Пока гусеница плавала в воздухе, приседая на спинку стула, мимо нее прошел, бормоча под нос плохо связанные между собой словесные пудинги, матрос-фокусник. Он забрался на одну из скульптур и сделал вид, что обрел внешность и повадки туманной птицы. Птица клювом уткнулась в жидкий космос площади, пила ее сок, и потом взлетела и продырявила облако, обрастая мандариновой кожурой. Стул разрастался, как оживший камень, его хохолок, служивший верным украшением, помахивал петушиной лапкой тени матроса, которая осталась бормотать словесные истории на земле, в окружении культурных гигантов. Гусеница нацепила очки на крючковатый нос, который тут же ввинтился в ящик из-под комода и стал там искать рубашки и шляпы. Наконец, когда упражнение было выполнено, образ гусеницы нарядился в новенькую рубашечку и накинул на голову приличную шляпу, словно гусеница мечтала об идеальных пропорциях.

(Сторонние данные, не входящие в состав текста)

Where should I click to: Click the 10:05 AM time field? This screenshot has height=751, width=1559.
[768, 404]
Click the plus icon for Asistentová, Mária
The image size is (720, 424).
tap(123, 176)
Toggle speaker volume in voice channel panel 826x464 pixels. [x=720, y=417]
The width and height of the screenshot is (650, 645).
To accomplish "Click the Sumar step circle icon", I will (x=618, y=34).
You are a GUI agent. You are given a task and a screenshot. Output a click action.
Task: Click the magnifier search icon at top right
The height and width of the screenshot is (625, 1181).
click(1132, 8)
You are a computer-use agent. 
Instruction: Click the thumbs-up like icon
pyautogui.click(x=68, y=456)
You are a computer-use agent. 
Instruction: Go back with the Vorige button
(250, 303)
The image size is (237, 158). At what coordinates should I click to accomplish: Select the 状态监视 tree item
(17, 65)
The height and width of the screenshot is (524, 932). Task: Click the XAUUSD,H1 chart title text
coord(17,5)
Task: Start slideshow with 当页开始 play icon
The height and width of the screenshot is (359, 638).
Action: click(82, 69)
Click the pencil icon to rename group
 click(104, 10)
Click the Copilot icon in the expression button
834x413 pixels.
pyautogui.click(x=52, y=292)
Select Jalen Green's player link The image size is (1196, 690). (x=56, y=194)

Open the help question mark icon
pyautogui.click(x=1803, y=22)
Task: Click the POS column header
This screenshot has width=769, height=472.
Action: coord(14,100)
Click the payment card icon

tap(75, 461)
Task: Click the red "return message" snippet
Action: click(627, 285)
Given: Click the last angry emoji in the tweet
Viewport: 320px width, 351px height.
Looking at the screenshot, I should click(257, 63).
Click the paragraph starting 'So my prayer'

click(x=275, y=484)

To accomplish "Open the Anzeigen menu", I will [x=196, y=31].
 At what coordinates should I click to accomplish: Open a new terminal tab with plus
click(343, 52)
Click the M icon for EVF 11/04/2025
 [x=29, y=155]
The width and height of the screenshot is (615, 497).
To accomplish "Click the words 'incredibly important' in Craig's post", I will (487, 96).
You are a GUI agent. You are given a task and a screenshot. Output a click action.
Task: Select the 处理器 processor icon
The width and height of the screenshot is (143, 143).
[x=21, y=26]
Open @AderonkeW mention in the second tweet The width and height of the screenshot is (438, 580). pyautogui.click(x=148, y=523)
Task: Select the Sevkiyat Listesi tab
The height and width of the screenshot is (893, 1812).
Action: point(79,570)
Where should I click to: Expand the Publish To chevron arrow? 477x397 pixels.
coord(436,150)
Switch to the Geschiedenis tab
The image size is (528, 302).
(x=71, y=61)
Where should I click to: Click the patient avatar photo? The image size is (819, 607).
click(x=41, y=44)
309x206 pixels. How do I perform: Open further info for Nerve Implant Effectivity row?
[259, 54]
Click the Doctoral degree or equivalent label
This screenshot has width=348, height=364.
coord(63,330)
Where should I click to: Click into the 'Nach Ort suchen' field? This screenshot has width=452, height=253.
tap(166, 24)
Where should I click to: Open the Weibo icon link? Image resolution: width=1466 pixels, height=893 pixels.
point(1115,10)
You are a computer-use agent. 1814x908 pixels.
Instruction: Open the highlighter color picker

Площадь застыла в своем великолепии. Скульптуры ходила взад-вперед, стараясь быть вежливыми и чуткими. Они приветствовали себе подобных, кланялись, говорили ласковые узоры, которые хватали языками, как хамелеоны. Их материи сплющивались подобно растительным формам и они заезжали в готовые домики-антенны, чтобы там смотреть многоканальные обзоры и новостные фонтаны. Гусеница учуяла запах пиццы, слезла со стула, оставив после себя жидкий и клейкий след, и пошла в гости к поэтической скульптуре. Поэт сидел в кресле, подергивая усики и бакенбарды, посматривая на оконную раму, на компьютеризированную сеть, на интернет-голограмму, что-то шептал своей географической музе, которая гладила его по плечу. От него пахло жевательной резинкой и медом. Гусеница примостилась у голограммы и стала вбирать в себя выпечку, прежде поинтересовавшись, как у поэта-скульптуры-музы дела, их единая личность ответила положительно, и животное спокойно теперь поглощала предназначенный всем животным обед. Пиццу испекли пять подсолнухов, которые вечно сидели на кухне в раковине, обсуждая атмосферу домика-антенны. Она им казалась уж слишком диковинной, даже абсурдной, какой-то непостижимой, взвинченной. Один из подсолнухов читал только научно-популярные книги и пренебрегал художественными фантазиями, а пятый, замыкающий их круг-цепь-мотор, предпочитал, как и его отец-дедушка-прадедушка, художественные фильмы об исторических дворцах и хижинах, в которых находились постоянные-личности-эпохальных-побед.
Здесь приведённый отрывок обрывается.